Pixel coordinate grounding data:
- - -

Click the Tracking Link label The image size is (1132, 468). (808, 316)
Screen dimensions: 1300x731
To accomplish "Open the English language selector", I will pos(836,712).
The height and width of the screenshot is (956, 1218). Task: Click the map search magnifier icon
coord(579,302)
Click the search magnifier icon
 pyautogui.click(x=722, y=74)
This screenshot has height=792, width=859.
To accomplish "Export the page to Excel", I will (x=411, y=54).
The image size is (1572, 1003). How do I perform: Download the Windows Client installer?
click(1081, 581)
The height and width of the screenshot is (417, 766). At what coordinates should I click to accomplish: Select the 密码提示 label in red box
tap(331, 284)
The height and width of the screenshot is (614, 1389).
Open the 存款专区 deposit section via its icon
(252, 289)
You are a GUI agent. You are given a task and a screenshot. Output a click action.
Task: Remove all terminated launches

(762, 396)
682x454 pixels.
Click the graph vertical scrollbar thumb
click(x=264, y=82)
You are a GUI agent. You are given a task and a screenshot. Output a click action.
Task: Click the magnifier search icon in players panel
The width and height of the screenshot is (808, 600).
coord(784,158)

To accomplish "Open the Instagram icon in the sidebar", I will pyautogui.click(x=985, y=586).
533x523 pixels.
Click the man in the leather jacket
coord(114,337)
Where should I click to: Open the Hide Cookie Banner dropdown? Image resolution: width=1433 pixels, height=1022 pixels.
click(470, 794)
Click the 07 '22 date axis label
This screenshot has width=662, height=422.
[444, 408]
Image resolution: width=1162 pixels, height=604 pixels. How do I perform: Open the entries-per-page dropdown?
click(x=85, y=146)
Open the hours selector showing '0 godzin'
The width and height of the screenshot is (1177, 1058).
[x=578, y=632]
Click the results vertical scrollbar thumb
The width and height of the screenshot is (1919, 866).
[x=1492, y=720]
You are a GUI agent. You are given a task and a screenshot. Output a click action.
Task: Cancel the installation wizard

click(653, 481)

- - -

For the word "will", count the lines of the records that contain it and give only the number.

▸ **YOUR RESPONSE**
3